The Trump administration is trying to coerce Ukraine into accepting a peace settlement with Russia even though Russia may not want peace. The deal would basically have Ukraine capitulate to Putin. This reminds me of the books The Road to Unfreedom: Russia, Europe, America (2018) by Timothy Snyder and The Man Without a Face: The Unlikely Rise of Vladimir Putin (2012) by Masha Gessen. Both books were written before Russia’s invasion of Ukraine and our 2020 and 2024 elections, but the two books complement each other in their portraits of Putin and Russia. They present pictures that aid in understanding the present Ukraine situation and illuminate for me aspects of our own politics. Reading them did not lead to a full-blown depression, but it did not improve my mood.

          Putin’s obsession with Ukraine is longstanding. The Soviet Union, founded in 1922, was a federation of national republics that included Ukraine. However, during the 1970s and 1980s every Soviet Republic increasingly felt as though they were being exploited by some other republic. In March 1991 Mikhail Gorbachev, president of the USSR, organized a referendum on whether to maintain the Soviet Union as a single entity. Voters in nine of the fifteen constituent republics voted in favor of unity, but six republics boycotted the vote. A few weeks later, Georgia held its own referendum and voted to secede from the USSR. Two months later, Ukraine declared its independence from the USSR, as did Chechnya, which had been part of Russia. The latter led to a destructive war with Russia. (In August 1991, President George H.W. Bush went to Kyiv and urged Ukrainians not to leave the Soviet Union, saying “Freedom is not the same as independence.”) More than 90% of the Ukrainians voted for independence.       A coup to remove Gorbachev failed, but in the aftermath, Gorbachev resigned and his successor, Boris Yeltsin, became increasingly popular. He was soon head of the Soviet Union and removed Russia from the USSR ending the federation. Putin followed him as president of Russia in 1999. After a brief hiatus (2008-2012), Putin has been elected president ever since.

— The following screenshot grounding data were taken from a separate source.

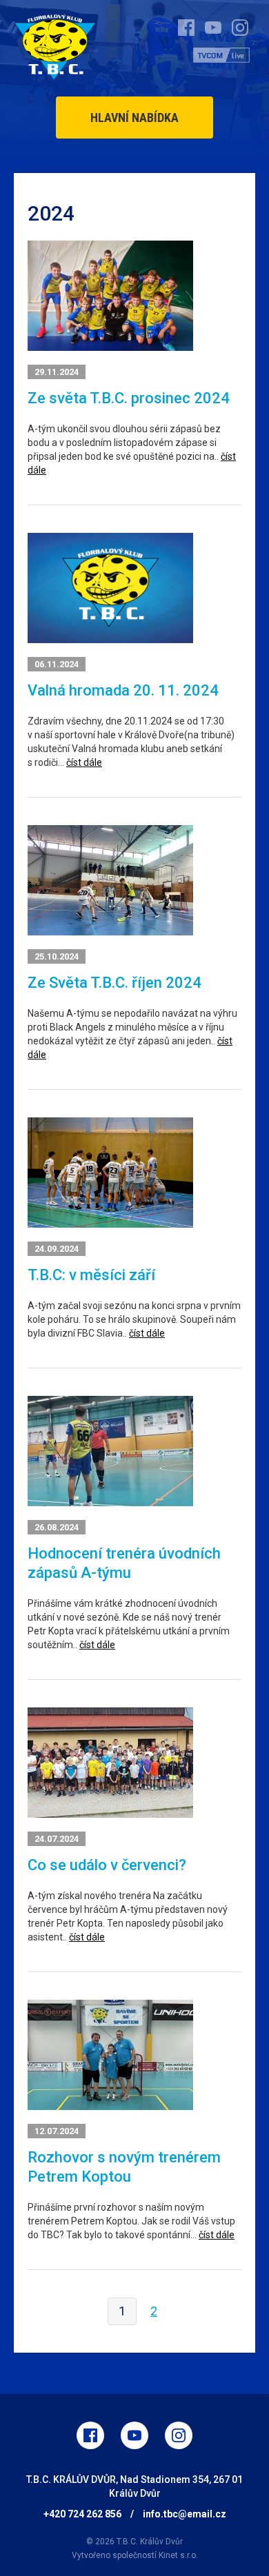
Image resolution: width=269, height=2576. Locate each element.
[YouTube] (134, 2435)
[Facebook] (90, 2435)
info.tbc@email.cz (184, 2513)
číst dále (84, 762)
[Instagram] (178, 2435)
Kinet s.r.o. (178, 2555)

          Putin proclaims religious, ethnic, and near mythical connections between Russia and Ukraine. Snyder says Putin sees Ukraine as “an inseparable organ of the virginal Russian body” and that Putin has said that Russians and Ukrainians “are one people.” The independent Ukraine that came into being in 1991 may have been tolerable to Putin as long as it remained receptive to Russia’s desires and provided it with oil, food and precious metals. Viktor Yanukovych was elected head of Ukraine in 2010 and, according to Snyder, began his term “by offering Russia essentially everything that Ukraine could give, including basing rights for the Russian navy on Ukraine’s Crimean peninsula.” At the time it was understood that this installation would prevent Ukraine from joining NATO.

          The Ukrainian population, however, increasingly looked not to Russia for guidance and inspiration but to the West. When Yanukovych canceled an association agreement with the European Union in 2013, pro-European demonstrations broke out in Ukraine. After several elections, the present government took power, and as we all know, this is not a Ukraine that takes orders from Moscow.

          The westward turn by Ukraine has been especially troubling for those who have “Mother Russia” feelings about Ukraine. While former Soviet satellite countries and the Baltic republics of Estonia, Latvia, and Lithuania had joined the European Union in 2004 and 2007, the EU had not extended into any territory that had been part of the original Soviet federation of 1922.

          This history and Putin’s viewpoints about Ukraine struck me as quintessentially Russian. The first time I read in Crime and Punishment about Raskolnikov’s kissing the soil at the crossroads, I tried to understand his semi-mystical feeling for Mother Russia. Snyder writes that Russian slavophiles believe “that Russia was endowed with a particular genius. Orthodox Christianity and popular mysticism, they maintained, expressed a depth of spirit unknown in the West. The slavophiles imagined that Russian history had begun with a Christian conversion in Kyiv a thousand years before.”

          But as I thought about these aspects of Russian culture, I wondered whether there were counterparts in American history. Putin apparently believes that Ukraine is an integral part of Russia, and it is Russia’s destiny to include Ukraine. How much different is that from the nineteenth century American faith in “manifest destiny”? At the time, many felt that it was the express mission of Americans to push onward to the Pacific even though other peoples already lived there. Didn’t the use of the word “destiny” imply that this path was preordained by the Almighty? Putin and others believe that Russia is exceptional, distinct and more holy than other lands. And Americans? Of course, America is exceptional, and just below the surface of that notion is a kind of religious belief. Surely when Jesus returns, he will not go to Galilee, but instead will come to the holiest of holies, America. (That is, if he can navigate our immigration laws, for nothing in them would allow him to enter. He might be able to walk over the river, but what if a border wall keeps him out, and he is consigned to a squalid camp on the Mexican side?)

          Perhaps finding links between Mother Russia, manifest destiny, and American exceptionalism is a stretch, but comparing some aspects of recent Russian and American political history is not.